Gabie Strong — Sacred Datura (2016, Crystalline Morphologies)
“What on earth is that sound and where is that coming from?” At least that’s what it appeared my cat may well have been thinking, ears shifting in every direction, body tensed as she drolly surveyed the unforgiving plains of my suburban living room. She decided that this party wasn’t where she needed to be and trotted out of sight, down the hall. I’m sure glad I didn’t follow suit. Gabie Strong’s Sacred Datura, offensive though it may’ve been to my feline friend, my humble anthropoid ears found to be rather enjoyable. “Sacred Datura” is tides of droning feedback, harmonic bliss, and clandestine sonic fury whipped into shape and sent grandiosely marching to the moon.

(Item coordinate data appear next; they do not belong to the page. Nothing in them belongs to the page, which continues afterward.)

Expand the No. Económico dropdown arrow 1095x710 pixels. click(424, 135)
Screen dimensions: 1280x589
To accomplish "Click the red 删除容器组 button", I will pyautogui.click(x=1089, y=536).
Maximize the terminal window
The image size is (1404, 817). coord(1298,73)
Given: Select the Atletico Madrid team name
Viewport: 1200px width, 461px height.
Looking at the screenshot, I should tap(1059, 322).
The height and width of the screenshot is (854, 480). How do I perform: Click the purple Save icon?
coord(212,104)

Occasional vibrato dives pull the whole affair back down to earth and demand the listener’s attention, shaking you from the aurally induced daze, before buzzing out. Maybe kitty should’ve stuck around, as the reverse of the LP, “Peaked Experience” begins (and ends) with birdsong and guitar submersed in summer nostalgia, all of which is swallowed whole by some sort of phase or other modulation-effect. I have often seen it written that artists such as Strong are simply screwing around —making noise. No doubt less enthusiastic listeners (none of the Marginal Brevity faithful, I am certain) will be quick to classify this work as such. Such listeners, however, do little to lose themselves in the work and instead find making this type of totalizing statement as an easy alternative to truly and deeply listening (as opposed to listening through an ideological
lens [earpiece?]). The reasons for doing so are far too numerous and complex to get into here, but the important bit is that such flagrant reductions cheat the aforementioned blindly critical listener out of a whole host of experiences related to both immeasurable phenomena (emotions, feelings, textures, and for synesthetes, colors) as well as the quantifiable aspects which make films and music(s) singular (time, volume, etc.) and spectacular aesthetic experiences. Strong’s work is every bit as rich and emotive as a painting or a work by Beethoven— just with more volume. Highly recommended.